Somehow we drag ourselves to the bathroom. A shower isn’t going to sober us up, but it will at least make us look and smell better. Not that we’re in a huge hurry to make that happen. Kathryn sits naked on the bench, letting the water beat her skin while I lean against the wall and inhale the steam like it’s the greatest life force I have ever encountered. My stomach grumbles, but the thought of eating is so appalling that I want to vomit. I’m sure Kathryn isn’t super into the idea of getting breakfast, either. We’ll have to eat something, though.
This isn’t our first time being hungover together, but this is probably the worst case of hungoveritis we’ve ever had. I know it’s my worst time since, oh, college. Those frat parties were no joke, and here I am, thirty, trying to party like I am twenty again. It doesn’t work, kids. Mind your age and realize your limitations as you get older. You heard it here first from Uncle Ian.
“You look like fucking shit,” Kathryn mumbles. I can barely hear her over the shower. I wish I hadn’t.
“You look like hell too.” Her eyes are puffy and red. Her hair, which she vainly tries to wash—and I end up having to help with because she can’t hold her tresses long enough to get them washed—looks like stringy noodles that have been pasted together in some kid’s craft project. Her breath is atrocious. I kiss her mouth anyway, because I love her, but holy shit it smells like something died in her mouth. I’m sure my breath doesn’t smell much better, but I am compelled to passive aggressively nudge a toothbrush in her direction. Nasty.
We’re not feeling better when we get out of the shower, but we don’t smell, and that’s a huge improvement. Kathryn pulls her white silk robe on and wanders around the hotel room, sniffing out cereal and yogurt from the morning before. I know that I should eat, but hearing her crunch cereal between her teeth makes me want to huuuurl. I need a hair of the dog, but the best I’m doing right now is putting a shirt on.
Kathryn sits down with her yogurt and plays with her phone. From the way her thumb is moving, even this hungover douchebag can tell she’s looking through photos. Probably from last night. Trying to piece together our trail of destruction through Vegas.
“That is so tacky,” she mutters. “Elvis impersonators...”
“When in Vegas, baby.”
“Uh huh.” She ignores me as I wander over and put my arms around her, lips munching on her neck like she’s munching on cereal in her yogurt. I don’t want to have sex, but I do want to put my hands all over her, because she’s my girlfriend, and because she’s hot. I’m a simple creature. “When did we go to somebody’s wedding?”
“What?”
Kathryn shows me a picture. “Who are these people?”
I look. There are numerous pictures of us, mostly selfies, depicting us in various settings. Most of them look like clubs and bars at first.
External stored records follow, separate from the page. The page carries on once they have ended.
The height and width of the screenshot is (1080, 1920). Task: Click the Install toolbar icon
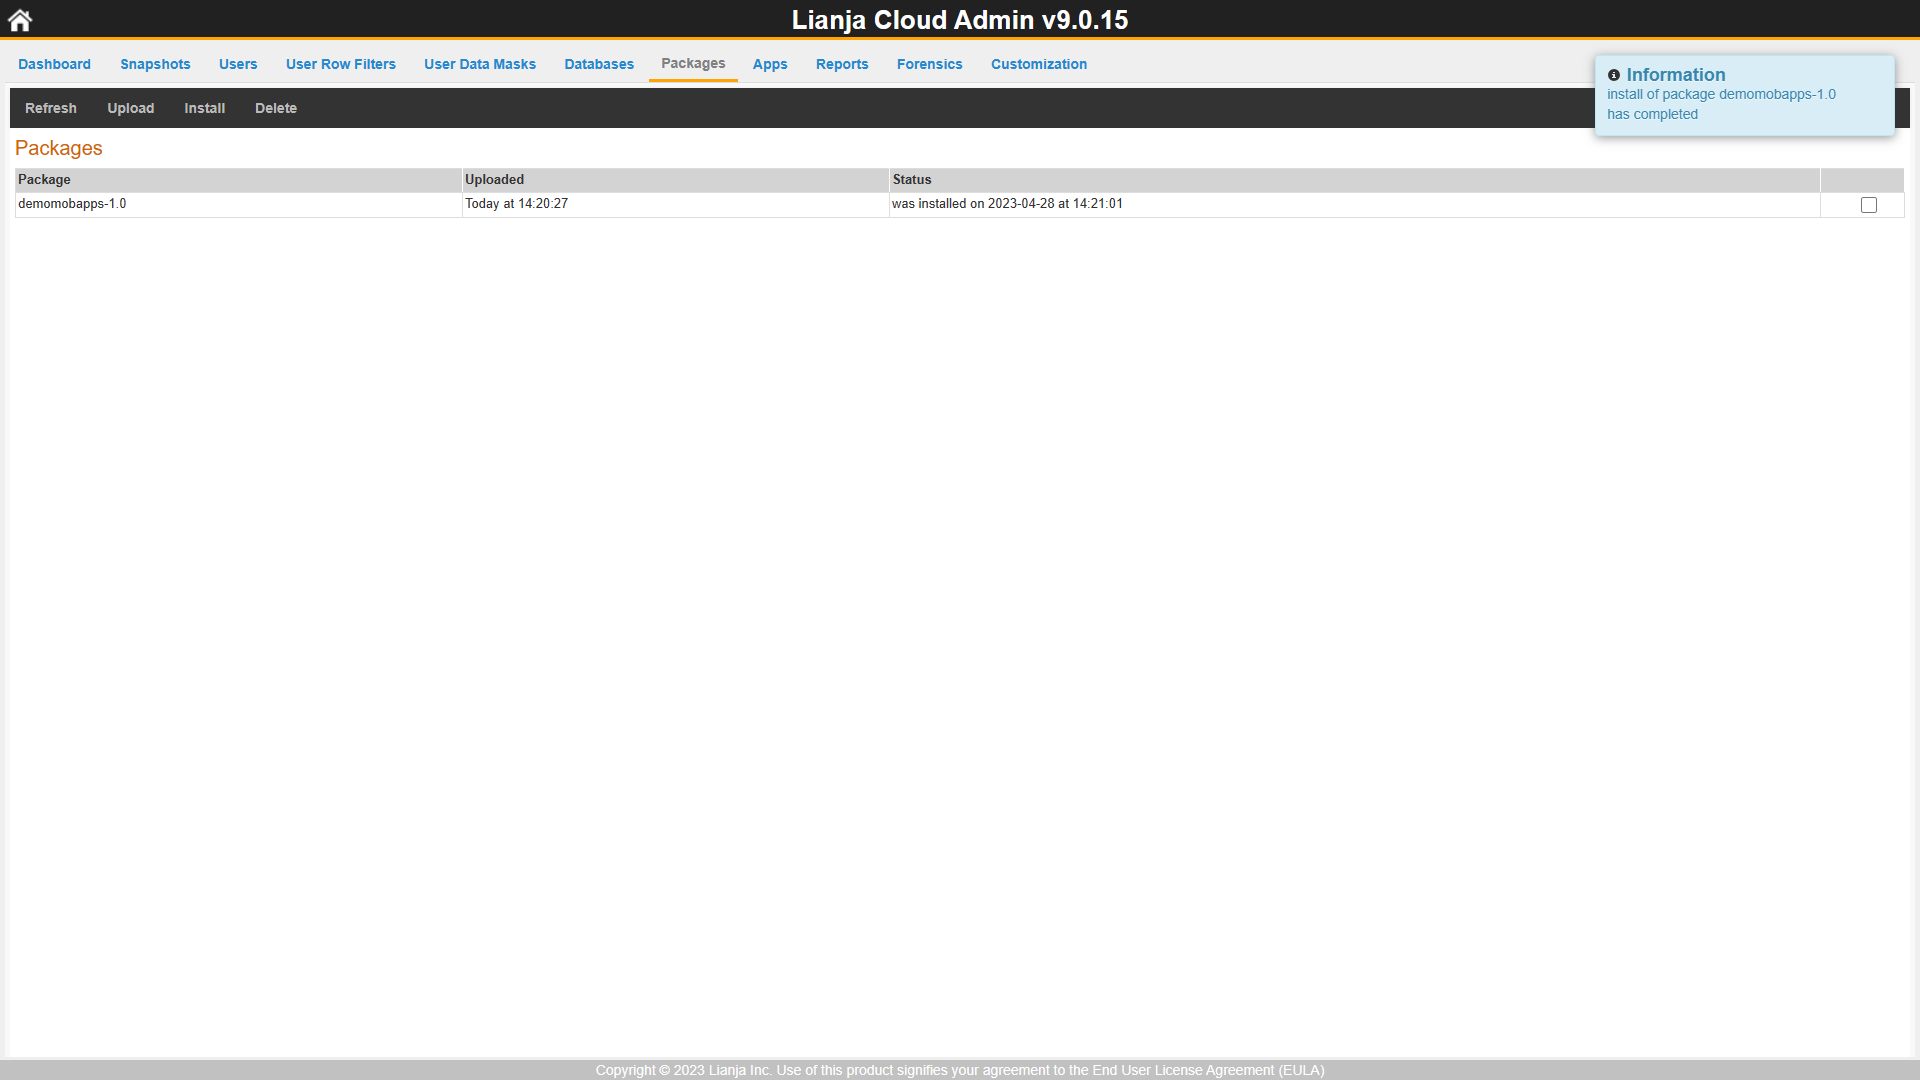point(204,108)
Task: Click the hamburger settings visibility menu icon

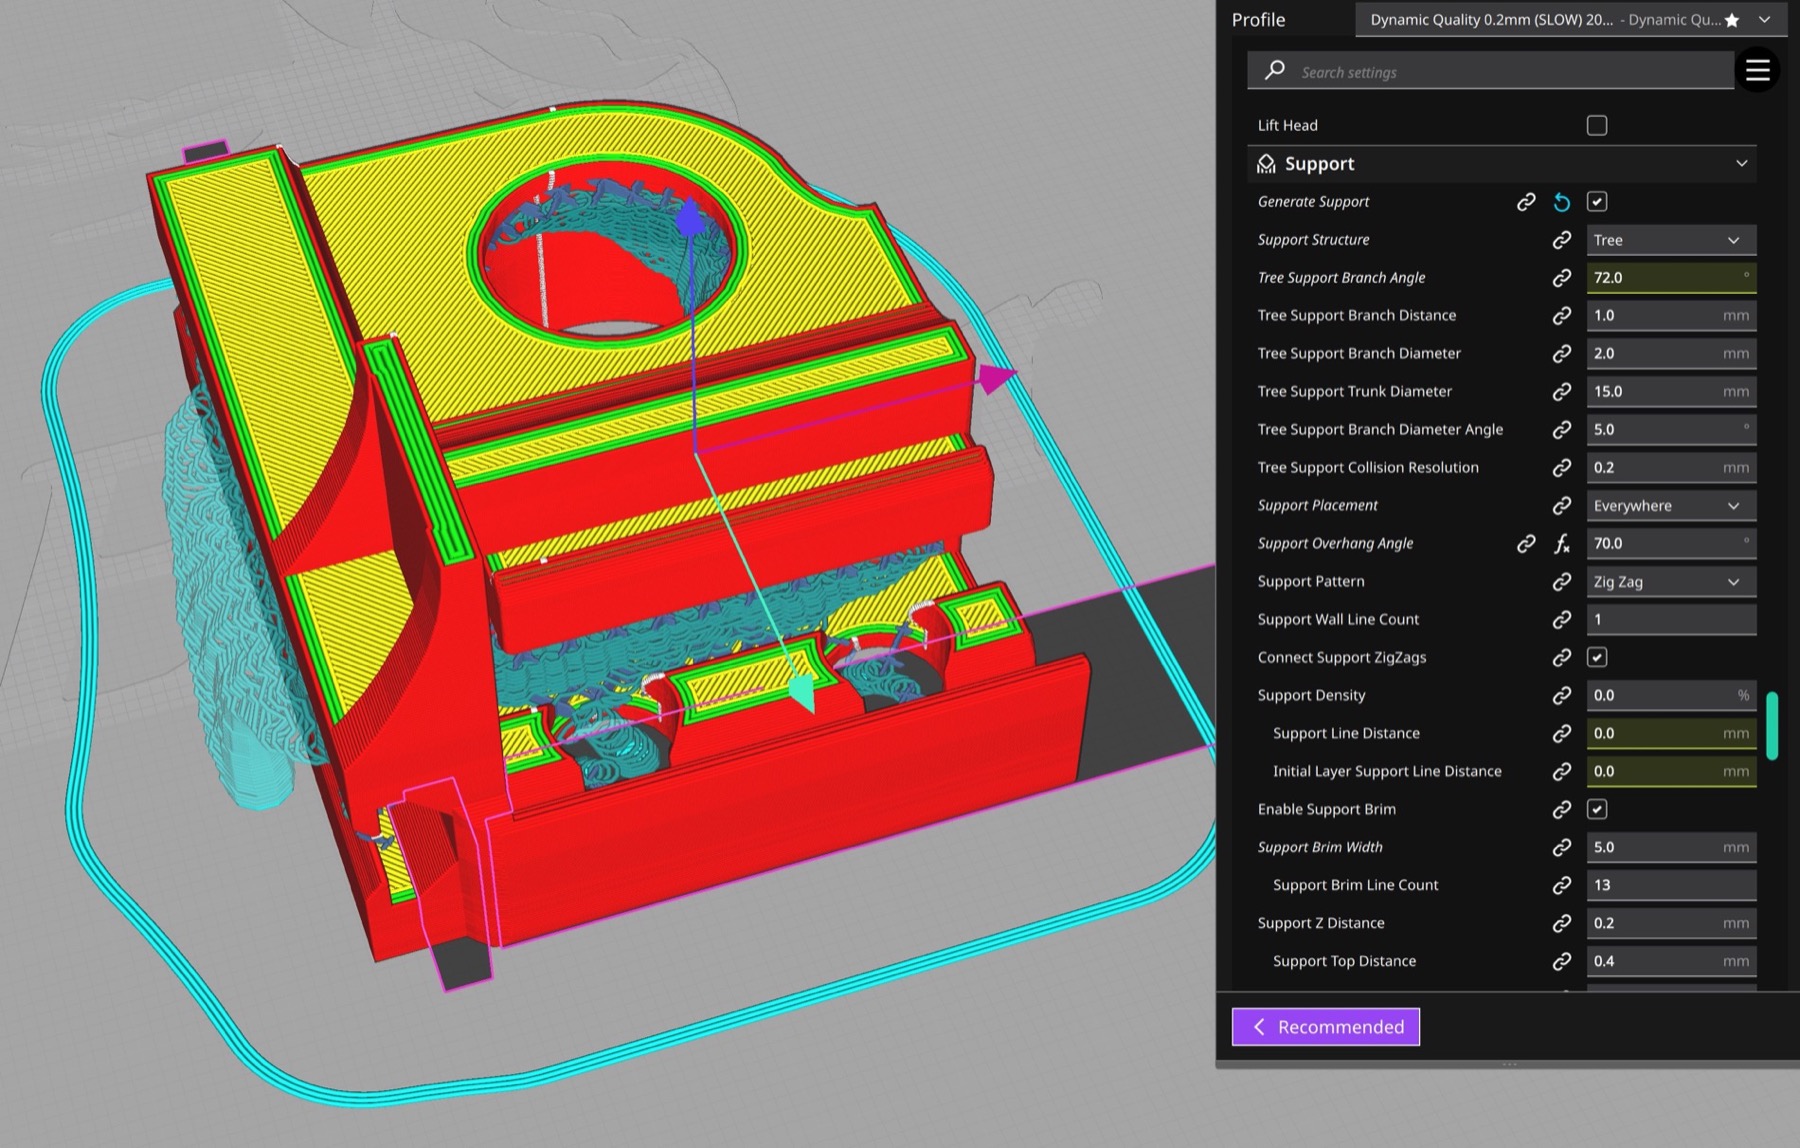Action: pyautogui.click(x=1757, y=70)
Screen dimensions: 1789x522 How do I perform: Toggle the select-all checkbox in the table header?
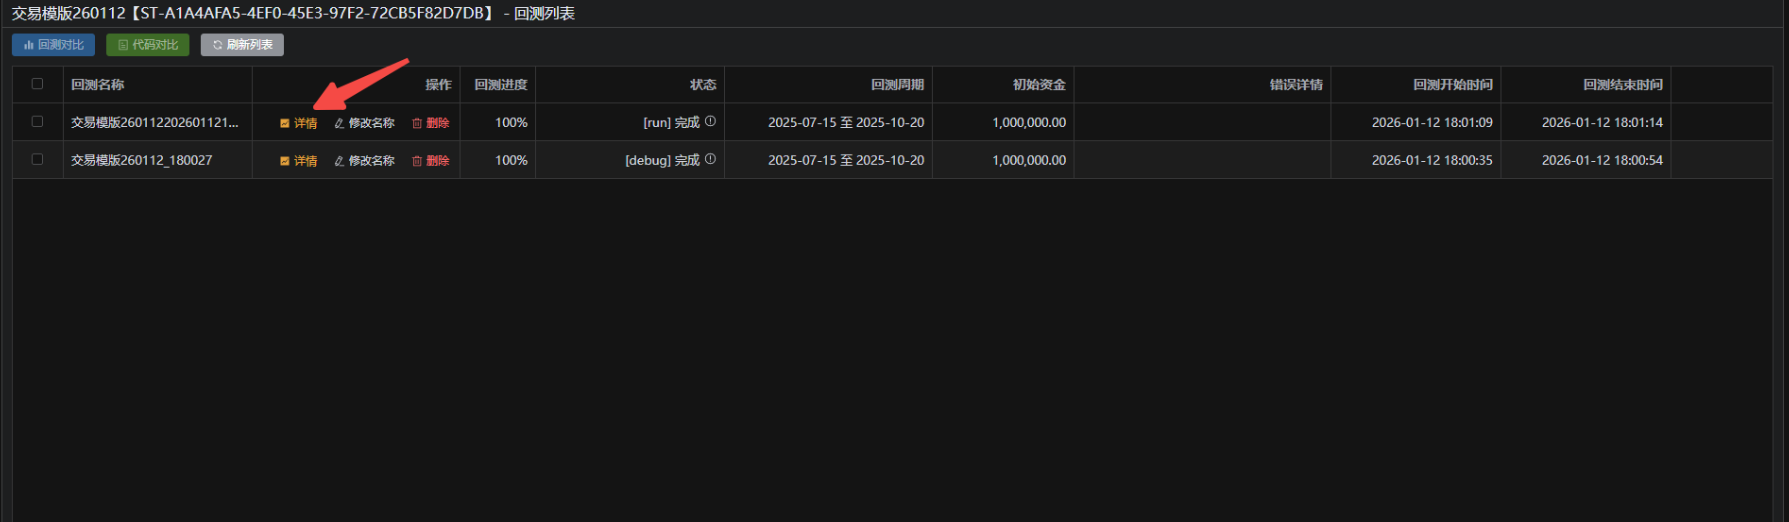tap(38, 84)
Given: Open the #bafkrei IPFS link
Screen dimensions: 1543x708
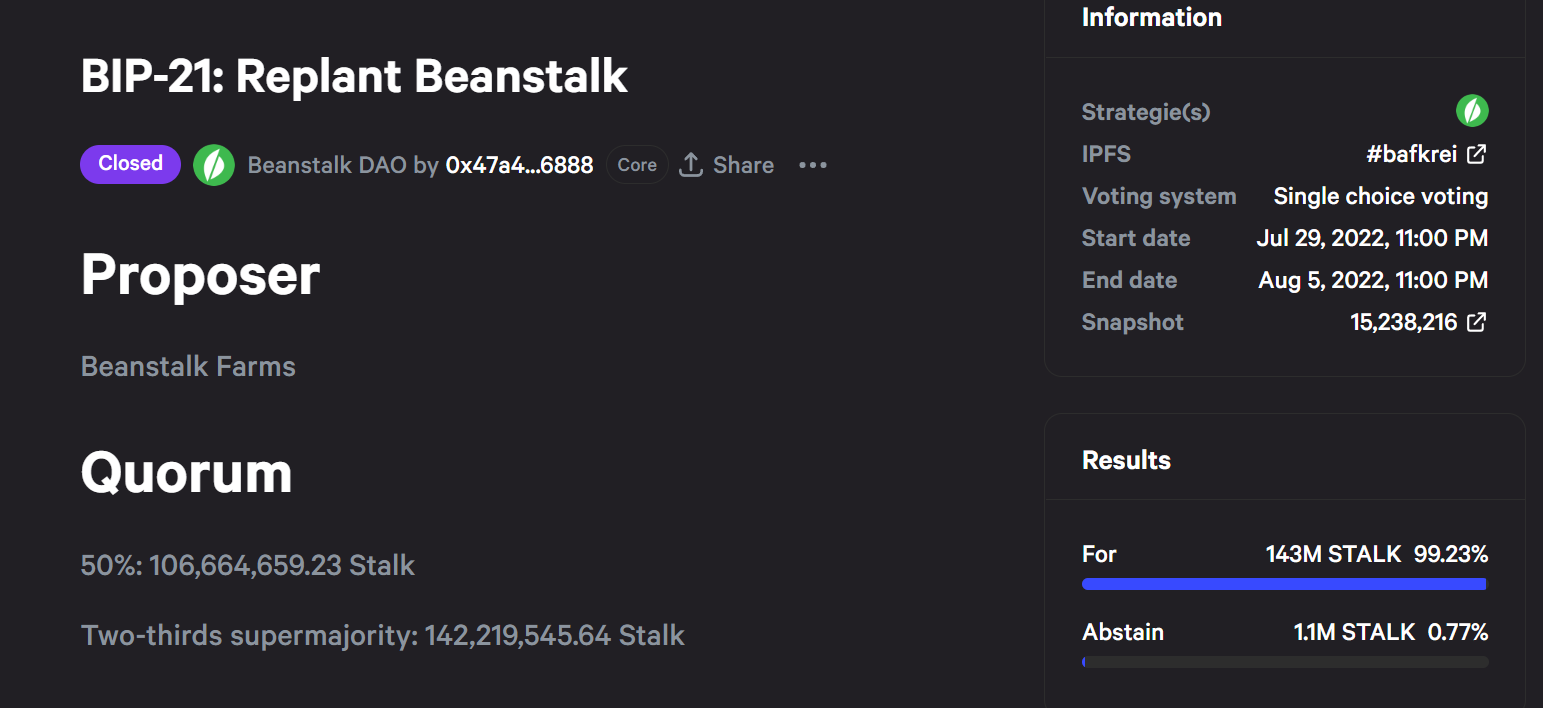Looking at the screenshot, I should point(1411,154).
Then we’re in a chapel... and I don’t recognize the people we’re with.
“I have no idea.” I look down at my hand, registering the fact that my ring is on the wrong hand for the first time all morning. I look at Kathryn’s hand. Her promise ring is on her left hand too.
“This is the most monu... monumental... monumenTOUS thing I have eeevverrr done!” I remember saying that last night. I remember standing in front of some tacky cherub statue and ripping my ring off my finger. “I love you, baby!”
Kathryn and I exchange a look.
“Ian,” she growls, hand grabbing my collar. “I swear to fucking God.”
I have never seen a hungover woman sober up so quickly. She’s staring at me, ready to kill me, ready to rip my ball sack off my body and toss it out our high-rise window.
“Now calm down,” I say, putting gentle hands on her shoulders. She’s still looking at me, though. Leering at me, and not in the sexy way. “We’re having some pretty wild memories right now. Things will make sense in a few minutes.”
We both see it at the same time.
A piece of paper sitting on top of a coffee table.
When I’m drunk off my ass, my signature apparently looks like a bunch of curly loops slipping slovenly off the page. SIGN HERE, the license says, and yet drunk Ian Mathers from last night apparently thought, “Nah, man, I’m gonna slather my John Hancock all over this line like we’re making sweet love.” To be fair, Katie’s isn’t much better. She has a giant A taking up twice the space it should.
“Ian!”
Panic echoes in the room. I am somehow completely cool and calm as I look down into a tiny piece of paper that says I am married to Kathryn.